Please repeat the lines below exactly. Begin with the line containing "Buscar bolsas y mercados (59, 1957)" and go on through the line containing "app ios (99, 2235)".

┄┄┄┄┄┄┄┄┄┄

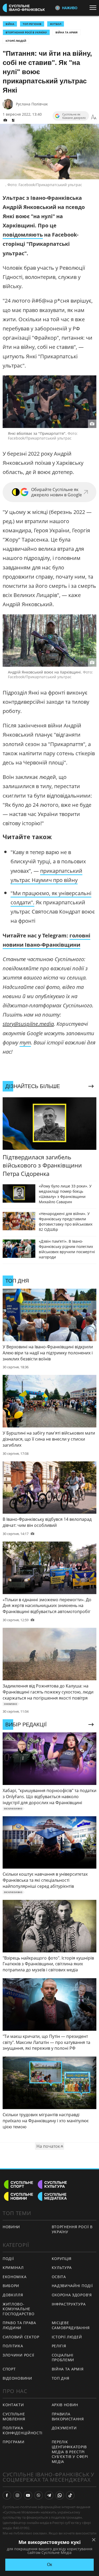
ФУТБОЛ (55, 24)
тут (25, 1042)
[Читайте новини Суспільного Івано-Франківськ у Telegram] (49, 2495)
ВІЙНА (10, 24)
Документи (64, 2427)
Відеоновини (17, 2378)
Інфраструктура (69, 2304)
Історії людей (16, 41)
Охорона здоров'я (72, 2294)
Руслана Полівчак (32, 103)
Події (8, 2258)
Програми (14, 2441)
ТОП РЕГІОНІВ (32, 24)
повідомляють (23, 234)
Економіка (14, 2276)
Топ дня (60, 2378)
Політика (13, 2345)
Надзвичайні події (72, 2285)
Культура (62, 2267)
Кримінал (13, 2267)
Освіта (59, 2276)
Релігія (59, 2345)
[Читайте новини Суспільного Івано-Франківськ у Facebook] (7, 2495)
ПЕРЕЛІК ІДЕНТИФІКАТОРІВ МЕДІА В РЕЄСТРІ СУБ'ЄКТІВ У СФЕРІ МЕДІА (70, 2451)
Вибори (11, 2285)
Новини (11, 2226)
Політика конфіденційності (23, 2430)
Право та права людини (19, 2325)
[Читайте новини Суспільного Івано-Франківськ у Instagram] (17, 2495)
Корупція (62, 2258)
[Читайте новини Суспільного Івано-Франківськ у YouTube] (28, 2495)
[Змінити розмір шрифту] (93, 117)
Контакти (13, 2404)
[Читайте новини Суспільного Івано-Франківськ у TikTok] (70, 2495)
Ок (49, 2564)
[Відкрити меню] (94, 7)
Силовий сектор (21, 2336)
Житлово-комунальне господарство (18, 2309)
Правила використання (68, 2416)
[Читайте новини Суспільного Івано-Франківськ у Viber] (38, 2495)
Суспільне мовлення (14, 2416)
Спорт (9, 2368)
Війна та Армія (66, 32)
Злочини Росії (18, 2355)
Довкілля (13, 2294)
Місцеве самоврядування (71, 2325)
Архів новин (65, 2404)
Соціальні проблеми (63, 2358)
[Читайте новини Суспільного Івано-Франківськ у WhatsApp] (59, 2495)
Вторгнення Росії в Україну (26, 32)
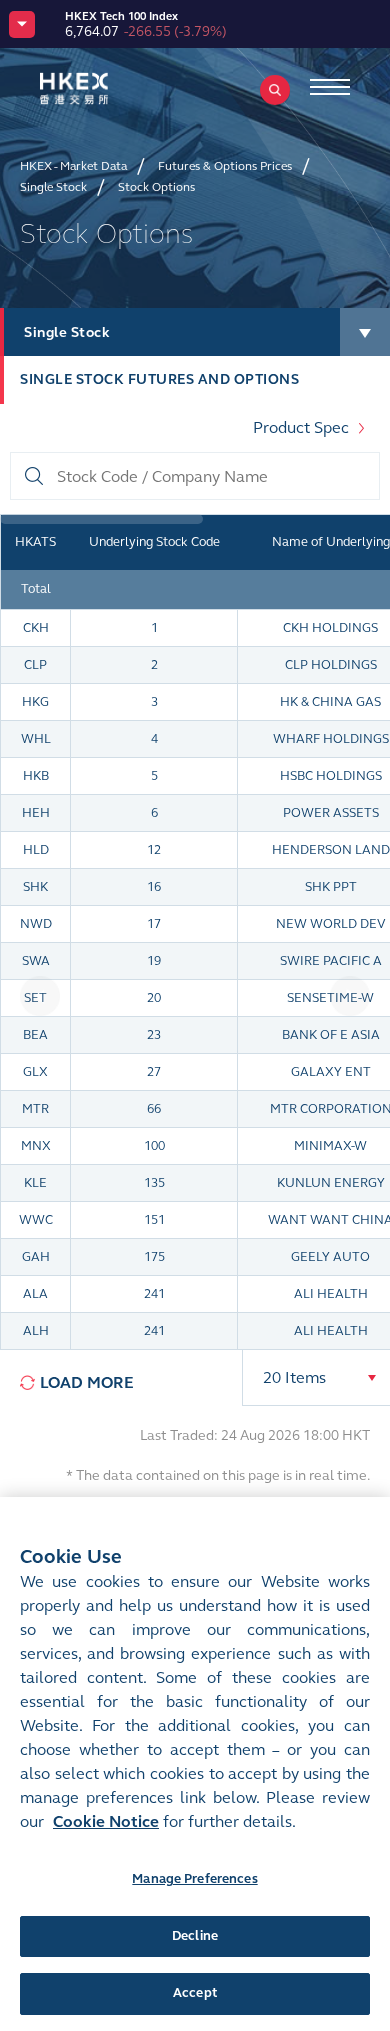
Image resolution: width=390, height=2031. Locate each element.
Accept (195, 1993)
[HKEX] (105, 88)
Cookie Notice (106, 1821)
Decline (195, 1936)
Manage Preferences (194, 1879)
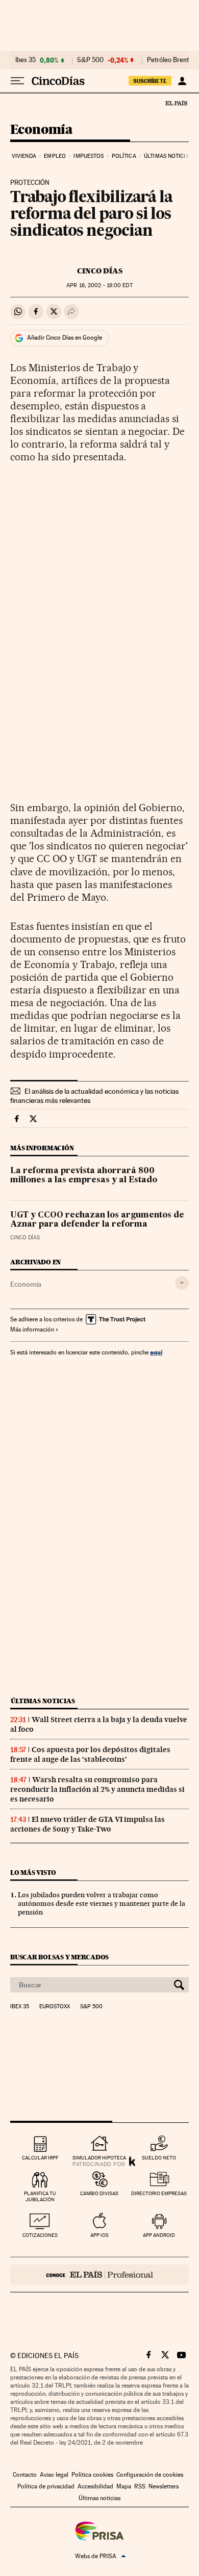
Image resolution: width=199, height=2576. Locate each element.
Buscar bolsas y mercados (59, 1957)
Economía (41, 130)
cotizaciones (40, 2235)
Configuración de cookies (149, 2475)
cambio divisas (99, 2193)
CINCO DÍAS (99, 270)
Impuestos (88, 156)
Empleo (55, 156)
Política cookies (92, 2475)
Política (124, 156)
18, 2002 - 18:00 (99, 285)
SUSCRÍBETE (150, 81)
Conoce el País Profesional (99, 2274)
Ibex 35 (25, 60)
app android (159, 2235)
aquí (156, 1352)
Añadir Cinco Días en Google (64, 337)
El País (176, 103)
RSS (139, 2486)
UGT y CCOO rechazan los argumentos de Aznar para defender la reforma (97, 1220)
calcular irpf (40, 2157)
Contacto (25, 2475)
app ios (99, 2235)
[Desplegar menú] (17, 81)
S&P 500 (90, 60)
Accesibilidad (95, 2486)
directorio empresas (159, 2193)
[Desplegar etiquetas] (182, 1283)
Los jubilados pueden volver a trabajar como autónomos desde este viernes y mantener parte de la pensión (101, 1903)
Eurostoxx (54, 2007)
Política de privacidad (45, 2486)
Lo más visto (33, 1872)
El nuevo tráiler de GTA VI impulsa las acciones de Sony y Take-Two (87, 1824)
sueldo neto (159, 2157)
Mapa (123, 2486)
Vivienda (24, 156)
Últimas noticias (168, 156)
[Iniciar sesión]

┄┄┄┄┄┄┄┄┄┄

## Completed task
Buscar bolsas y mercados (59, 1957)
Economía (41, 130)
cotizaciones (40, 2235)
Configuración de cookies (149, 2475)
cambio divisas (99, 2193)
CINCO DÍAS (99, 270)
Impuestos (88, 156)
Empleo (55, 156)
Política cookies (92, 2475)
Política (124, 156)
18, 2002 - 18:00 (99, 285)
SUSCRÍBETE (150, 81)
Conoce el País Profesional (99, 2274)
Ibex 35 (25, 60)
app android (159, 2235)
aquí (156, 1352)
Añadir Cinco Días en Google (64, 337)
El País (176, 103)
RSS (139, 2486)
UGT y CCOO rechazan los argumentos de Aznar para defender la reforma (97, 1220)
calcular irpf (40, 2157)
Contacto (25, 2475)
app ios (99, 2235)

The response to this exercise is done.